Lamento muito o fato da maioria das igrejas evangélicas no Brasil até hoje não terem aprendido a separar as festas caipiras da idolatria que alguns católicos ainda praticam (nem todos os católicos são idólatras). E, neste aspecto, a chegada do protestantismo no Brasil, dentro da visão missionária dominadora dos norte-americanos, acabou se tornando mais um choque cultural ainda que com uma intensidade menor do que a cristianização forçada dos povos germânicos na Idade Média.

Sempre que procuro entender os motivos pelos quais o Evangelho não cresce entre os orientais fico a pensar se de fato os missionários estavam interessados em levar as boas novas de Cristo ou a imposição de uma outra cultura. Ao invés de incentivarem que uma cultura submeta-se voluntariamente ao domínio de Jesus Cristo, muitas missões do passado distanciaram mais ainda o Evangelho do cotidiano das pessoas, como se a conversão fosse incompatível com os hábitos de um povo.

Felizmente esta mentalidade está mudando e hoje em dia algumas missões já treinam seus evangelistas a se adaptarem à cultura na qual eles pretendem ingressar para anunciarem a Cristo. E, embora o Brasil tenha uma expressiva população de evangélicos e de cristãos em geral, temos uma cultura de cinco séculos e uma década que não pode ser esquecida, cabendo às gerações manter e aperfeiçoar aquilo que receberam de seus antepassados.

Na minha opinião, as igrejas evangélicas deveriam promover suas festas juninas, o que seria um excelente atrativo para se relacionarem com as comunidades onde estão estabelecidas. Até o dia dedicado a João Batista, cujo nascimento é incerto, pode muito bem ser aproveitado para a evangelização, lembrando-nos da vida daquele corajoso profeta que pregava a chegada do Messias e não temeu dizer a verdade quando Herodes vivia em flagrante adultério com a mulher de seu irmão.

Núbia Mara Cilense disse...

Na minha infância, eu dançava a quadrilha na escola. Era ótimo! Mas quando fiquei mais velha, eu ía era para as festas juninas catar namorado. Um em cada festa. E não posso esquecer da canjica que a minha mãe fazia e até hoje ainda faz. Maravilhosa!

Núbia Mara Cilense disse...

Obs: Hoje sou esposa do Rodrigo e não caço mais namorado (rsrsrs).

Levi B. Santos disse...

"Ao invés de incentivarem que uma cultura submeta-se voluntariamente ao domínio de Jesus Cristo, muitas missões do passado distanciaram mais ainda o Evangelho do cotidiano das pessoas, como se a conversão fosse incompatível com os hábitos de um povo" . (Rodrigo)

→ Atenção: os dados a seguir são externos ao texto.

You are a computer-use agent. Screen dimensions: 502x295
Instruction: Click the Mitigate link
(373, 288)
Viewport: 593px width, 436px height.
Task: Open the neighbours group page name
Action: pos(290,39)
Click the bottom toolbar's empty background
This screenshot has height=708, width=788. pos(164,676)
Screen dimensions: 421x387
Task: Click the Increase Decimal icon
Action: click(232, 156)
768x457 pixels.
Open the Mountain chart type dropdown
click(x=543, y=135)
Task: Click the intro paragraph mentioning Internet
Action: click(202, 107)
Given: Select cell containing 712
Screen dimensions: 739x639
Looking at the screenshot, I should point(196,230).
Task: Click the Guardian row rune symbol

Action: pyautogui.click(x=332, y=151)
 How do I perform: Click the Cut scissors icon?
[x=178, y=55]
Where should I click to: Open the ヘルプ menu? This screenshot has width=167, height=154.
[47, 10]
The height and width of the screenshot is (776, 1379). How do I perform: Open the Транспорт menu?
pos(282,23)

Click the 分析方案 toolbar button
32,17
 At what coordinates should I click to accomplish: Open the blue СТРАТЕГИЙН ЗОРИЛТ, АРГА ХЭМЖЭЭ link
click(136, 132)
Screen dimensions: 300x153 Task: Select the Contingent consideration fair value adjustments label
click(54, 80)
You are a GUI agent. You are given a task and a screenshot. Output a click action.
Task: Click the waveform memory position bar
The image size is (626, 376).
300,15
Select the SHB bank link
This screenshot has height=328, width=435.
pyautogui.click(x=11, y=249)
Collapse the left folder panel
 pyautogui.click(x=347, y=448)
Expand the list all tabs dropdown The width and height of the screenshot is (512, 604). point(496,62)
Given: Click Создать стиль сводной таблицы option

Corroboro o que você escreveu acima.
Infelizmente esse tipo de "pregação evangélica" às avessas tem sido ainda regra e não excessão nos tempos atuais.

Abraços juninos

Levi B. Santos disse...

Bem, Nubia

Você, inteligentemente, uniu o útil ao agradável.

Tenha um bom São João junto com o seu querido Rodrigão. (rsrs)

Unknown disse...

Retribuindo a gentileza !!
Seguindo aqui
Bjs meus

Anônimo disse...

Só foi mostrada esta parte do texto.